2.4. Kültürel Faktörler

Öncelikle kültürel faktörlerin anlaşılmasında belirtilmesi gereken iki temel yapı taşı, değerler ve kültürdür. Değerler hem bireysel hem de kollektif özelliktedir; kültür ise bütünlüğü gerektirir. Hofstede’e göre değer diğerlerine göre devletin belirli işlerini tercih etme eğilimindedir. Kültür, bir insan grubunun üyelerini diğerlerinden ayıran insan zihninin kollektif programlanmasıdır. Bu bağlamda kültür, değerleri toplu olarak tutan bir sistem olarak ifade edilmektedir (Hosftede, 1980:19). Kültür sıklıkla paylaşılan değerler bütünü ve durumsal ipuçları ile harekete geçirilen bir grup insanın inancı olarak tanımlanır. Tüm modern ulus devletler diğer kültürel sistemlerle bireysel potansiyel eylemleri olan bir dizi karmaşık kültürel etkilerle sonuçlanan geniş bağlara (kolonizasyon, göç, ya da kapsamlı ticaret yoluyla) sahiptirler. Aynı zamanda her bir toplumda, farklı ideolojiler ve toplumsal hareketler güç ve etki için çatışmaktadırlar. Sonuç olarak, çeşitli kültürel ipuçları modern kültürel sistemlerde var olmaktadır. Bu farklı kültürel semboller ve normlar kamu söyleminde yaygın olarak kullanılmakta ve çatışmalara, çelişkili davranışlara yol açabilmektedirler (Fischer, 2014:1595).

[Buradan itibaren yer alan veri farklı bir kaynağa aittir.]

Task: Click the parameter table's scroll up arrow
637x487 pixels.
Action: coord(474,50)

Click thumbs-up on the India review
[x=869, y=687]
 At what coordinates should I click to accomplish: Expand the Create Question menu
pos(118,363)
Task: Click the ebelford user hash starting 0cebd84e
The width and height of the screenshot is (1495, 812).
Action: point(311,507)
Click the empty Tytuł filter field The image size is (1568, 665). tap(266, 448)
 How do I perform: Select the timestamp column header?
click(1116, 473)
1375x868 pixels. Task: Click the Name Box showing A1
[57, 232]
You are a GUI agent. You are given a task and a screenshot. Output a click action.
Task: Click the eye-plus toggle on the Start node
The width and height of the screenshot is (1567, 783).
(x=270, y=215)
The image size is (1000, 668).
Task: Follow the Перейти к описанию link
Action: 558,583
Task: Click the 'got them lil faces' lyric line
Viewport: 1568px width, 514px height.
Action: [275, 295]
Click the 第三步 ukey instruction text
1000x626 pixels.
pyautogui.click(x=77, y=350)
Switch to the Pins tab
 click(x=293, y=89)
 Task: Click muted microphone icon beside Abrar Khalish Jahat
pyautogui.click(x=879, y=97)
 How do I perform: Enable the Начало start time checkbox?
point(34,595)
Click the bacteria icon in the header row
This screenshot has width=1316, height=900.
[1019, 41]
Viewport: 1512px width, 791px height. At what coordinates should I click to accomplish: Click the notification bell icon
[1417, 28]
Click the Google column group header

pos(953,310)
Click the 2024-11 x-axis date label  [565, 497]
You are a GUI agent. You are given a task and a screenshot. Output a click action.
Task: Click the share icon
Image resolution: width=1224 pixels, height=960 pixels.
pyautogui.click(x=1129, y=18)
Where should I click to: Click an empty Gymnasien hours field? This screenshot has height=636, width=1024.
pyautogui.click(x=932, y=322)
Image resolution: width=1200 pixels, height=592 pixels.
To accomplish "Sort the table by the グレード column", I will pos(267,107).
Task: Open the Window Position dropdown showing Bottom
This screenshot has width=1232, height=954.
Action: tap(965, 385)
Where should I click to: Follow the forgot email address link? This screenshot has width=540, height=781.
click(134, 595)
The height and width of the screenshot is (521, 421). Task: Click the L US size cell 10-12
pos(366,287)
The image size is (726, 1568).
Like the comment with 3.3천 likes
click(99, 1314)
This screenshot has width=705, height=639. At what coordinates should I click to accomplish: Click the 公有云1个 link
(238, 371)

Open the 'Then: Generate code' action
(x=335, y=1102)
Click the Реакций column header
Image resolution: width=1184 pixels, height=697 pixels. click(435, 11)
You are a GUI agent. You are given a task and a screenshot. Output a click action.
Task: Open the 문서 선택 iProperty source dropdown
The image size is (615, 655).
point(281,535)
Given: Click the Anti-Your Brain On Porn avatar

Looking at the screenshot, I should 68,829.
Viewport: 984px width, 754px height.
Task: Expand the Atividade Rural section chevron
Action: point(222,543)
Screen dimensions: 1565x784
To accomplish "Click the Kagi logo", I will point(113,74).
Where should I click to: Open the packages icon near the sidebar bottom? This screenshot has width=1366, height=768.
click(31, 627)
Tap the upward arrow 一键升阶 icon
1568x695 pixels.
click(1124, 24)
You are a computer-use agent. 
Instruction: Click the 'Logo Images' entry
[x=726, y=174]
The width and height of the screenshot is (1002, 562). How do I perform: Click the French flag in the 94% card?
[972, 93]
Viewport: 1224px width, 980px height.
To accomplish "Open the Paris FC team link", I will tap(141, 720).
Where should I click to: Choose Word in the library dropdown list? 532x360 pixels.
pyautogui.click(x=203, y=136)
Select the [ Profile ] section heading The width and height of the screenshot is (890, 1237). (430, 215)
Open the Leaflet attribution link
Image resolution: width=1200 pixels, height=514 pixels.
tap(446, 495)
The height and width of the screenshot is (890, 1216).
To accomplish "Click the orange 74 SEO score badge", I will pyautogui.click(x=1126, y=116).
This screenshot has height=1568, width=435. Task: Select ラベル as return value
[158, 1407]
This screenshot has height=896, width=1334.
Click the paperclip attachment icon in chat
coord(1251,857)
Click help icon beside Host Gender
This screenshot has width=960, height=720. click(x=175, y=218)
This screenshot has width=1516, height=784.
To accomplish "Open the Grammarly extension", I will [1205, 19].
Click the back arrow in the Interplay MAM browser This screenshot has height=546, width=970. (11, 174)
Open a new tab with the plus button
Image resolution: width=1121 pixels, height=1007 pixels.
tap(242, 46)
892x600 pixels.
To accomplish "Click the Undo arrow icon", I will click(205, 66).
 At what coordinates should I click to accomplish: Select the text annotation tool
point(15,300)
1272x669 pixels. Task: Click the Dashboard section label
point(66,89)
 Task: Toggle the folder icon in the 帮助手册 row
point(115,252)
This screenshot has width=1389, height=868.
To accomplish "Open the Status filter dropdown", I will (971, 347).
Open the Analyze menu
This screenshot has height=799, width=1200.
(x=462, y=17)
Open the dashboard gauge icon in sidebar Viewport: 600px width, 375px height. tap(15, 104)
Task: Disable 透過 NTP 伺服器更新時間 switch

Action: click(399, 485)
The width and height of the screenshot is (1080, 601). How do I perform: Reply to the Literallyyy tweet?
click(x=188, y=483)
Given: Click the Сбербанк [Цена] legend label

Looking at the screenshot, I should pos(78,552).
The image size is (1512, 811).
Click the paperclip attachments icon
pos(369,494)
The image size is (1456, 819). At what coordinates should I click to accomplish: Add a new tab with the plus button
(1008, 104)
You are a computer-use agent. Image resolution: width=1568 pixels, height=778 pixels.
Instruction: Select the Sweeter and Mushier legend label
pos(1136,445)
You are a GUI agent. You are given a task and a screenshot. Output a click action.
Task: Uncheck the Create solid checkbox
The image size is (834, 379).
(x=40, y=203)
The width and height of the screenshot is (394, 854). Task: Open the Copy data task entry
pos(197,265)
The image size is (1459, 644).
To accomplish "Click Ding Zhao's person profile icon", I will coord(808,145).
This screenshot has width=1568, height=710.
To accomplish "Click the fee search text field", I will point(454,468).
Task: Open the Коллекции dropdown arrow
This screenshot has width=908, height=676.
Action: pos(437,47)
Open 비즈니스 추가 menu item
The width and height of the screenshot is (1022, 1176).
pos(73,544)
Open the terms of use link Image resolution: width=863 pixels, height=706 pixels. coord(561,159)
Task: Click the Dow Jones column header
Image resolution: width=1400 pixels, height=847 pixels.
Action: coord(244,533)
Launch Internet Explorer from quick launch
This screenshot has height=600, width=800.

Toplum kültürünün yönleri yolsuzluk uygulamasına yönelik halkın hoşgörüsünü ve eğilimini etkileyebilir. Pek çok araştırma -Hofstede, Simcha&Shenkar vb.- ulusların kültürleri arasında önemli farklılıklar olduğunu ortaya çıkarmıştır. Bu farklılıklar insanların değerlerini, bakış açılarını ve davranışlarını etkilemektedir. Kültürel farklılıklar toplumların özellikle rekabeti, maddi zenginliği, eşitliği, dürüstlüğü nasıl gördüğü ve değişime karşı tutumuyla ifade edilir. Öğrenme insanın çevreyle etkileşim süreciyle aktarılır dolayısıyla bu insanlar belirli kültür genleriyle doğmazlar. Toplumsal değerler çeşitli farklı yollarla kavramsallaştırılabilir (O’Connor & Fischer, 2012:645).

Geleneksel değerler, rasyonel değerler, yaşama değerleri ve kendini ifade etme değerleri olmak üzere toplumsal değerler dörde ayrılmaktadır. İlk karşıtlık, geleneksel değerlerle rasyonel değerler arasında belirginleşmektedir. İkinci karşıtlık ise; yaşama değerleri ile kendini ifade etme değerleri arasında ortaya çıkmaktadır. Her iki boyut da yolsuzluğu anlamak için fazlasıyla önem arz etmektedir. Örneğin, kendini ifade etme değerleri yolsuzluk güdüsünü azaltırken, benzer şekilde rasyonel değerler de yolsuzluğa yönelik daha az fırsat yaratmaktadır (O’Connor & Fischer, 2012:646). Kültür sadece psikolojik süreçleri değil ayrıca sosyal sistemlerin sosyolojik, politik ve iktisadi çalışmasını da etkilediği için farklı disiplinlerdeki kültürel çalışma sonuçları arasında da potansiyel bir sinerji oluşmaktadır. Hofstede ise; bütünüyle toplumsal konularla ilişkilendirilmiş dört kültürel boyut tanımlamaktadır. (Hofstede&Bond, 1984:418).

İlk boyut “güç mesafesi” olarak adlandırılmaktadır. Kurumların ve örgütlerin gücü eşitsiz dağılım olarak kabul eden daha az güçlü üyelerinin boyutunu ifade etmektedir. Temel toplumsal konu; sosyal eşitsizlik ve bir kişinin diğerleri üzerindeki yetki miktarı diğer bir deyişle gücü ile ilgilidir (Hofstede& Bond, 1984:418).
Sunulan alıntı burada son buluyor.